Corrective Services Minister Bill Johnston confirmed today that $10 million would be spent on the upgrade, which will not take place until 2023/24.
“In making this decision we have listened and responded to stakeholders and community concerns about the potential effect of the heat on prisoners’ health and safety,” Mr Johnston said.
“This project will factor in the local climatic conditions and challenges posed by installing air conditioning in a humid, tropical environment.
“Ahead of the work being completed, the prison’s management will continue to be vigilant in safeguarding prisoners’ wellbeing through existing practices.”
Temperatures in the Pilbara soared past 50 degrees last summer, triggering significant concerns for prisoners’ welfare.(ABC Pilbara: Amelia Searson)
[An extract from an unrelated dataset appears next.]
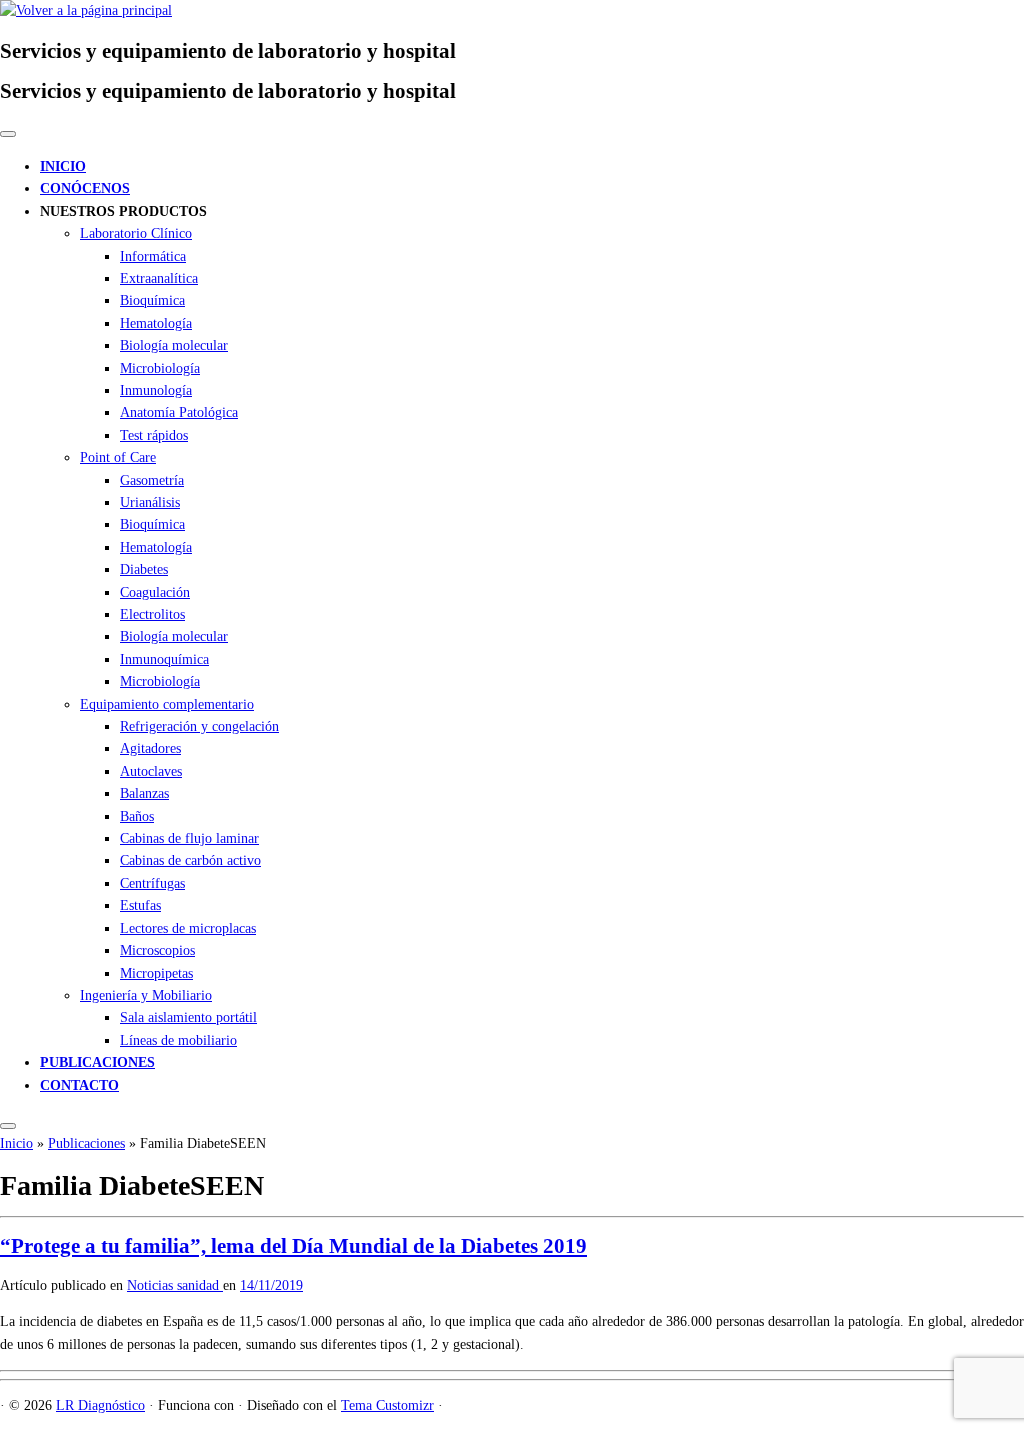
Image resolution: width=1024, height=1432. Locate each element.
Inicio (16, 1143)
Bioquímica (152, 300)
Government under fire on corrective services
The announcement comes in the wake of months of sustained pressure on Mr Johnston’s handling of the corrective services portfolio.
The majority of the prison’s inmates are Indigenous and the lack of air conditioning had previously been criticized by human rights, First Nations and legal advocacy groups.
Former inmates had described their “brains boiling” while being housed in the prison, with advocates saying a death in custody was highly likely without corrective action.
While the government came under further fire when it emerged a facility for stray animals in nearby Port Hedland would be built with air conditioning, at the same time it refused to countenance installing it in cells at the prison.
Mr Johnston had previously defended heat mitigation practices at the prison, including the provision of fans in the cells, ice machines and the regular monitoring of temperatures within the prison as adequate solutions.
“The prison, when it was built, was built to code – and there’s no legal obligation to put air conditioning into any element of Roebourne Prison,” Mr Johnston told the ABC earlier this week.
Human rights lawyer and Noongar woman Hannah McGlade said the announcement was long overdue and criticized how long it took the government to commit to expanding the air conditioning.
“Thank goodness the prisoners at Roebourne will not swelter through 50 degrees-plus,” she said.
“It does really highlight to almost an extreme level the issues facing Aboriginal people, particularly our lack of voice and respect.
“Of course Aboriginal people deserve equality of life and respect for human rights.”